Green Tree Floorplan. Funding Corp. shall be prohibited from transferring any interest in or portion of the Class D Certificates unless, prior to such transfer, it shall have delivered to the Trustee an Opinion of Counsel to the effect that such proposed transfer will not adversely affect the Federal, Minnesota or Delaware income tax characterization of any outstanding Series of Investor Certificates or the taxability (or tax characterization) of the Trust under Federal, Minnesota or Delaware income tax laws. In no event shall the Transferor be permitted to transfer any interest in or portion of the Class D Certificates if, after giving effect to such proposed transfer, taking into account the certificates whose transfer is proposed, more than 20% (by Invested Amount and by value) of the outstanding certificates issued by the Trust with respect to which no Opinion of Counsel was issued that the applicable class would be treated as debt for federal income tax purposes (including the Exchangeable Transferor Certificate and each Transferor Retained Class) would not be beneficially owned by Green Tree Floorplan Funding Corp.
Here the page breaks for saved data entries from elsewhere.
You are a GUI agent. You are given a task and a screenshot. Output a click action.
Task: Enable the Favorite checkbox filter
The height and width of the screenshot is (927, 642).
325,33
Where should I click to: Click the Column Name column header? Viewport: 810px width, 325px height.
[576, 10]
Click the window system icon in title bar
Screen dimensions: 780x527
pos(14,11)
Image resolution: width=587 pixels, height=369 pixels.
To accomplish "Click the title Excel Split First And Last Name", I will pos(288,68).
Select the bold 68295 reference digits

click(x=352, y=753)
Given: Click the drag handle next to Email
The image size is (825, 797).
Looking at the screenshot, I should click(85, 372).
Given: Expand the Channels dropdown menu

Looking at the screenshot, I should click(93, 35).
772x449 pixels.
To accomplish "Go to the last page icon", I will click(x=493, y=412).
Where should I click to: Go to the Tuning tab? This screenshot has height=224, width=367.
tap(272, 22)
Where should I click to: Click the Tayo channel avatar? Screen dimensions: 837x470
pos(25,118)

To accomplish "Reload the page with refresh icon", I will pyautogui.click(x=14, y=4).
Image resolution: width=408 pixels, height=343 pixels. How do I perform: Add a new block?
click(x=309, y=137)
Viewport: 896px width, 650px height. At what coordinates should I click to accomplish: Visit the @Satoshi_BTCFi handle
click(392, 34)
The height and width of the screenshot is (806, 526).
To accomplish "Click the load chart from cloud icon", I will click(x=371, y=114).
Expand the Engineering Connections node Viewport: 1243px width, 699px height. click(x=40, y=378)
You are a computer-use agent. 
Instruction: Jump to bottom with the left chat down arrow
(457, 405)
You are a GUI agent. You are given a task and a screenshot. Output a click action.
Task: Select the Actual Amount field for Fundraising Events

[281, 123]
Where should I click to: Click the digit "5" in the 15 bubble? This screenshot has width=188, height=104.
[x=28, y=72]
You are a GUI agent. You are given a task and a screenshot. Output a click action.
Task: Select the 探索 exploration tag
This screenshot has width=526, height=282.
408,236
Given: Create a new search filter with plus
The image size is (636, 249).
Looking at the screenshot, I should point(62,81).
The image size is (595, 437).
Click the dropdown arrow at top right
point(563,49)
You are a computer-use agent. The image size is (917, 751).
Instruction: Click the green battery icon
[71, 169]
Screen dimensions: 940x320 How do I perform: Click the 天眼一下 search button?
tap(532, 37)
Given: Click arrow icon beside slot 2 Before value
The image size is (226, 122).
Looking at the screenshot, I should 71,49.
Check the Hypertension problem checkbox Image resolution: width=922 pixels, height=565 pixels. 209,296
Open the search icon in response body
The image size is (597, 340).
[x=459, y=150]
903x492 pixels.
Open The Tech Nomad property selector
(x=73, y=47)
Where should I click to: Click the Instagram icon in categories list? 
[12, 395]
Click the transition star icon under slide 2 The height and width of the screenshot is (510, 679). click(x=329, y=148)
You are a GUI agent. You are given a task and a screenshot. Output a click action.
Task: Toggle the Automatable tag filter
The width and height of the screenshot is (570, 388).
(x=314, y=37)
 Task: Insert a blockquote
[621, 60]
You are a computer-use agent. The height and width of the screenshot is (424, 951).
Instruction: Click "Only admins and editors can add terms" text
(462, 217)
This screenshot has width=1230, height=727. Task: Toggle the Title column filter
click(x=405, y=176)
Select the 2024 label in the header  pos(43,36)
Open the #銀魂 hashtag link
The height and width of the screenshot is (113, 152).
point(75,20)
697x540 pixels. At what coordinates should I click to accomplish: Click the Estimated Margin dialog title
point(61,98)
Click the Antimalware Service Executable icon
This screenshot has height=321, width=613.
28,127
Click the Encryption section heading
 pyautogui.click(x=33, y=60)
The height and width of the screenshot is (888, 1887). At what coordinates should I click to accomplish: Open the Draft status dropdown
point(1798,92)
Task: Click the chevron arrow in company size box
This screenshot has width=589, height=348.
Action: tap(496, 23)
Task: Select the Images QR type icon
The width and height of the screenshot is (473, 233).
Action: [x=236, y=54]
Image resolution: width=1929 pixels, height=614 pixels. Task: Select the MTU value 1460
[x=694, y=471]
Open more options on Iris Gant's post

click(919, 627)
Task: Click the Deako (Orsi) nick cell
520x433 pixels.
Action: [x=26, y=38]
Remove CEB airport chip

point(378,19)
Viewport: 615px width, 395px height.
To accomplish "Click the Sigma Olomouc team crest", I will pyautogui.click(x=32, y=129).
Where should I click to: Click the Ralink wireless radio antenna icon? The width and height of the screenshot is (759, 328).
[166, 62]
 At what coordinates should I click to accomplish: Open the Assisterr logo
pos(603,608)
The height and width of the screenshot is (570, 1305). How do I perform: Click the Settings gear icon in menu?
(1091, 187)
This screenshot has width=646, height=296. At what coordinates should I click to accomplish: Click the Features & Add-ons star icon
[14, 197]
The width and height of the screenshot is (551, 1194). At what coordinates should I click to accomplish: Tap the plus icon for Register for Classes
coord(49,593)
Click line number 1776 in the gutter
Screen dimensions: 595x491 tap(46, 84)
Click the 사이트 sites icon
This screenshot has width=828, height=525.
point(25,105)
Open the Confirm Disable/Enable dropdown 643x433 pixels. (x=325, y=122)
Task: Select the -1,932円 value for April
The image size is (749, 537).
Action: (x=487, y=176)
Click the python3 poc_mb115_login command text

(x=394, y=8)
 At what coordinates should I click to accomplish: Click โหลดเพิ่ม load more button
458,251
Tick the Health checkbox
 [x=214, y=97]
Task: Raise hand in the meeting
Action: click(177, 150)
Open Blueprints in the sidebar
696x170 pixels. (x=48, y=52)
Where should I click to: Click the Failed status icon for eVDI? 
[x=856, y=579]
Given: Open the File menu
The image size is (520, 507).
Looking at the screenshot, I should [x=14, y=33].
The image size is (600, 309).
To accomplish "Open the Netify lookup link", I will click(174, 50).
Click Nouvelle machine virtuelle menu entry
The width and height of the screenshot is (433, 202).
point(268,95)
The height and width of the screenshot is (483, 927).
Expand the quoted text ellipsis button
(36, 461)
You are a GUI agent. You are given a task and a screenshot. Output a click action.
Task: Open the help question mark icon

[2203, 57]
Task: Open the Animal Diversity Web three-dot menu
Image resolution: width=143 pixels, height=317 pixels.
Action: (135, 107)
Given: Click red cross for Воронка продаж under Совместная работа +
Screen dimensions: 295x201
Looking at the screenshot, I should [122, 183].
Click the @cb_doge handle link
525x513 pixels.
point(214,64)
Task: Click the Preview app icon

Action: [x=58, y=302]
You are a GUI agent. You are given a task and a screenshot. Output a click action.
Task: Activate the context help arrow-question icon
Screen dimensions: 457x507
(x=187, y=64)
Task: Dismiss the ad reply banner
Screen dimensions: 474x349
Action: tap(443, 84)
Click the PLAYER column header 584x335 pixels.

In no event shall any interest in or portion of the Class D Certificates be transferred to Green Tree. As a condition to transfer of an interest in or portion of the Class D Certificates, the transferee shall be required to agree not to institute against, or join any other Person in instituting against, the Trust, any bankruptcy, reorganization, arrangement, insolvency or liquidation proceeding, or other proceeding under any federal or state bankruptcy or similar law, for one year and one day after all Investor Certificates are paid in full. The Transferor shall provide prompt written notice to the Rating Agencies of any such transfer.

Appears in 2 contracts

Samples: Pooling and Servicing Agreement (Green Tree Financial Corp), Pooling and Servicing Agreement (Green Tree Financial Corp)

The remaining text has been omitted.